GCN Circular 36637
Subject
GRB 240607A: Fermi GBM detection of a very bright burst
Date
2024-06-07T13:01:40Z (6 months ago)
From
Sarah Dalessi at UAH <sd0104@uah.edu>
Via
Web form
S. Dalessi (UAH) reports on behalf of the Fermi GBM Team:
"At 11:01:14.31 UT on 7 June 2024, the Fermi Gamma-ray Burst Monitor (GBM)
triggered and located GRB 240607A (trigger 739450879/240607459). The final localization can be found in GCN 36634.
The GBM light curve consists of three bright pulses, with the bulk of the emission during the first 15 seconds, and continued emission out to roughly 30 seconds. This event is a very bright GRB (up to 10,000 counts/s over 50-300 keV) and follow-up across all wavelengths is encouraged.
The on-ground calculated location, using the Fermi GBM trigger data, is RA = 17.8, Dec = -32.1 (J2000 degrees, equivalent to J2000 01h 11m, -32d 06'), with a statistical uncertainty of 1.0 degrees.
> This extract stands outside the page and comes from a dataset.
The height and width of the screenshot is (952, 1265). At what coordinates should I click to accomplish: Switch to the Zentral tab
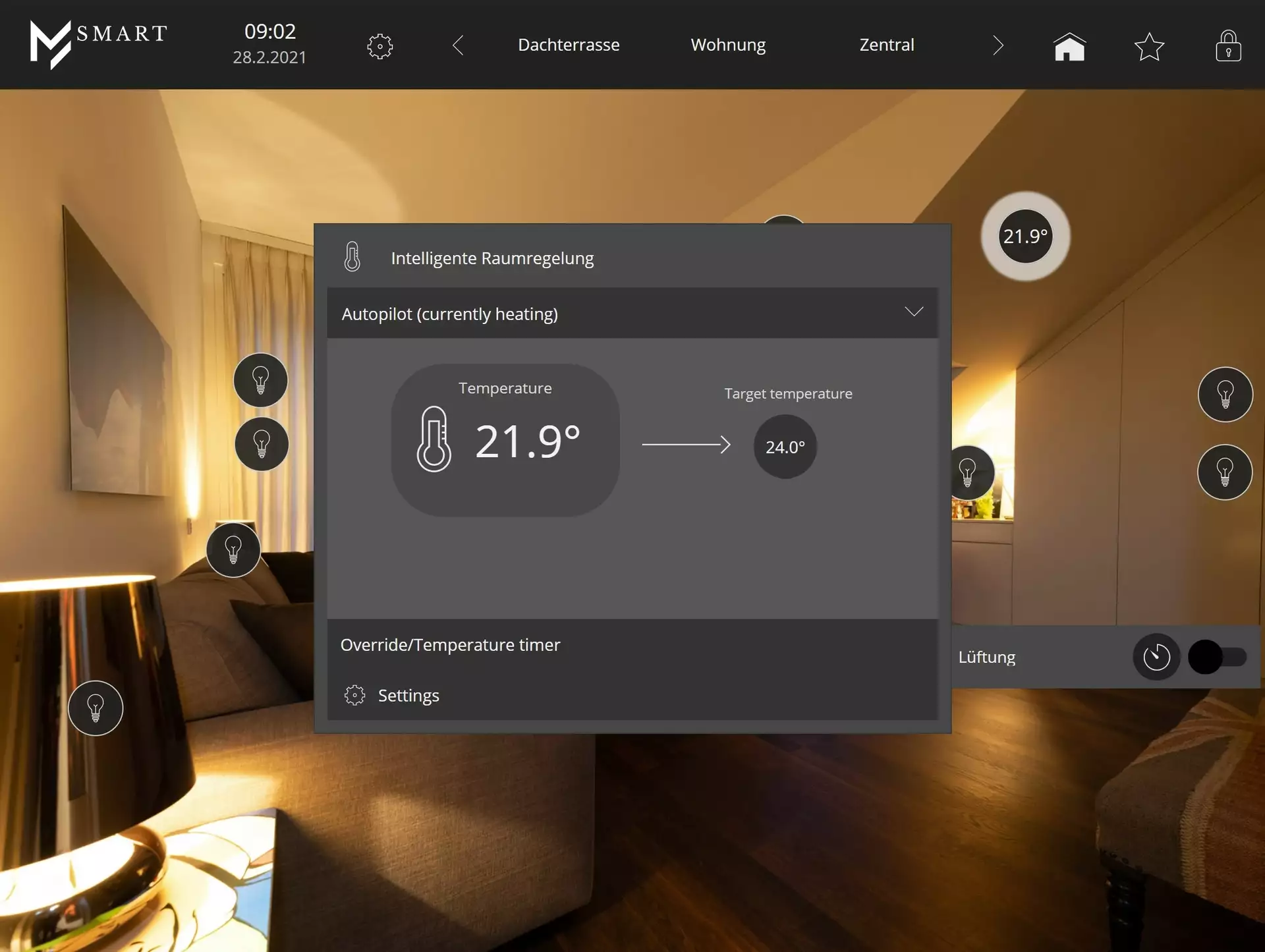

(radius, 1-sigma containment,
statistical only; there is additionally a systematic
error which we have characterized as a core-plus-tail model, with 90% of
GRBs having a 3.7 deg error and a small tail suffering a larger than 10 deg systematic error. [Connaughton et al. 2015, ApJS, 216, 32] ).
The angle from the Fermi LAT boresight is 109.0 degrees.